**Source excerpt:**
## start

I'm still trying to grok channels and started some more-or-less systematic experiments to learn where the documentation lacks. I would not mind collecting my findings into a document for public use.

Now I've got questions for the initiated:
Assuming that C is a chan, what is the difference between "C <: 1;" and "inuint(C,1);", respectively "C :> MyVar;" and "MyVar = outuint(C);"?
Why is there an inuint() and outuint(), but no sinuint() and soutuint()?

Yours, Christian Treczoks
segher
XCore Expert
Posts: 843
Joined: Sun Jul 11, 2010 1:31 am
Treczoks wrote:HINT: Proper documentation might have answered a lot of questions...)
There almost certainly is a lot of documentation that you haven't read.
It is hard to find nowadays on the website though :-(

If you have suggestions on how to organise the documentation better,
I'm sure XMOS would love to hear it.
Assuming that C is a chan, what is the difference between "C <: 1;" and "inuint(C,1);", respectively "C :> MyVar;" and "MyVar = outuint(C);"?

## end

Can you return the passage from the forum thread on channels above word for word, beginning at the words "Why is there" and stopping after "to hear it."?

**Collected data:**
## start

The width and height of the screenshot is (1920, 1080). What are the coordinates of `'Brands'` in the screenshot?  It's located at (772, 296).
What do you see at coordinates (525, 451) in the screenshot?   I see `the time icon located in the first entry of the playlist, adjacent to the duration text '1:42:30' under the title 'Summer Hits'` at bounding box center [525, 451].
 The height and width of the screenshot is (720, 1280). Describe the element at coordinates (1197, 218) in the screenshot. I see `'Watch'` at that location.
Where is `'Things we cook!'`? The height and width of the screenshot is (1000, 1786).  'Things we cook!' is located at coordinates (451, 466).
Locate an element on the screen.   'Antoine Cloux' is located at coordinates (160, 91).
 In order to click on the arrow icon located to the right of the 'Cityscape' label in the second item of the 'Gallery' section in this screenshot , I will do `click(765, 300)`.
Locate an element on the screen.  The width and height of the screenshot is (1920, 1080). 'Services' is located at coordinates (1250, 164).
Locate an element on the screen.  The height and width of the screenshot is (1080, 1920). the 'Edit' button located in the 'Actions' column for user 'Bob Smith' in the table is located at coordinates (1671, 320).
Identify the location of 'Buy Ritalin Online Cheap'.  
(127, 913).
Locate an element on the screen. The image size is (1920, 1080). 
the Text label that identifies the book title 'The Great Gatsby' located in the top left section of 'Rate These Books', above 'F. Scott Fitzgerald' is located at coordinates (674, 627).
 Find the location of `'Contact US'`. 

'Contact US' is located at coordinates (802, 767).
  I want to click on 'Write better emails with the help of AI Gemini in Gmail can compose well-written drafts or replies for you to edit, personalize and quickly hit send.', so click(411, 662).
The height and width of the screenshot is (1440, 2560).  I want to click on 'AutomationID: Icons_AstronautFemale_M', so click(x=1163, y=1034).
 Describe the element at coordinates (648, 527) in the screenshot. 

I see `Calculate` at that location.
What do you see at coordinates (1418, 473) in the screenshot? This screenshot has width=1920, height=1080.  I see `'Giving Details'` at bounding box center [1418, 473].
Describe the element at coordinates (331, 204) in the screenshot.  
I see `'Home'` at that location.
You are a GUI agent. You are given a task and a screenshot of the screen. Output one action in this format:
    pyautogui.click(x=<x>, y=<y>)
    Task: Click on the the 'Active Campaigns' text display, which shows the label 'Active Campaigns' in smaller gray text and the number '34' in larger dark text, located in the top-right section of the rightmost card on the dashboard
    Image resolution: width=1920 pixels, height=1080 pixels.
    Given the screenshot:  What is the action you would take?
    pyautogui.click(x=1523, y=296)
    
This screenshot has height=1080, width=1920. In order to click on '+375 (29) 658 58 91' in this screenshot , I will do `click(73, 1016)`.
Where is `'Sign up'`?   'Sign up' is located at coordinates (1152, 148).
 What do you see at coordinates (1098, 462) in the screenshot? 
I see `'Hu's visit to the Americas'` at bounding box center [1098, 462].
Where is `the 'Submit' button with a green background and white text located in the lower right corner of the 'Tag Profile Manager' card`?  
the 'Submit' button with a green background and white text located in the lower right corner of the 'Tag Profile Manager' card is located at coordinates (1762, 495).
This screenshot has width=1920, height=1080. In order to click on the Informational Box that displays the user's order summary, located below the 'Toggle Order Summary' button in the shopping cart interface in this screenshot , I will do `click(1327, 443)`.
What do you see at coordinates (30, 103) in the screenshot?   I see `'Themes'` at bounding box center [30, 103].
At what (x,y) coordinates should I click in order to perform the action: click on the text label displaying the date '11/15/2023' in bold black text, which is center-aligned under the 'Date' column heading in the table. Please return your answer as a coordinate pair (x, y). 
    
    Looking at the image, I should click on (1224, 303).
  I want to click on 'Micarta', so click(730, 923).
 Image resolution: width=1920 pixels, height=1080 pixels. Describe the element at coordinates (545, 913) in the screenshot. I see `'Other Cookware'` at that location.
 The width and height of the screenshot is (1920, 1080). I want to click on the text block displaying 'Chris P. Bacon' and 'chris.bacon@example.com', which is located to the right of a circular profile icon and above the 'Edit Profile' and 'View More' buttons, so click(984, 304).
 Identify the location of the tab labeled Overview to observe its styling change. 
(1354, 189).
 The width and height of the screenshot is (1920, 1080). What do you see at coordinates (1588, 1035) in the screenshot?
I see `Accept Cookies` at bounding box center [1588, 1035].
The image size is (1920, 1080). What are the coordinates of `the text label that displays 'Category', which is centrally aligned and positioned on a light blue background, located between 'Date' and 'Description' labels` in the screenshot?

## end

**Result for this task:**
Why is there an inuint() and outuint(), but no sinuint() and soutuint()?

Yours, Christian Treczoks
segher
XCore Expert
Posts: 843
Joined: Sun Jul 11, 2010 1:31 am
Treczoks wrote:HINT: Proper documentation might have answered a lot of questions...)
There almost certainly is a lot of documentation that you haven't read.
It is hard to find nowadays on the website though :-(

If you have suggestions on how to organise the documentation better,
I'm sure XMOS would love to hear it.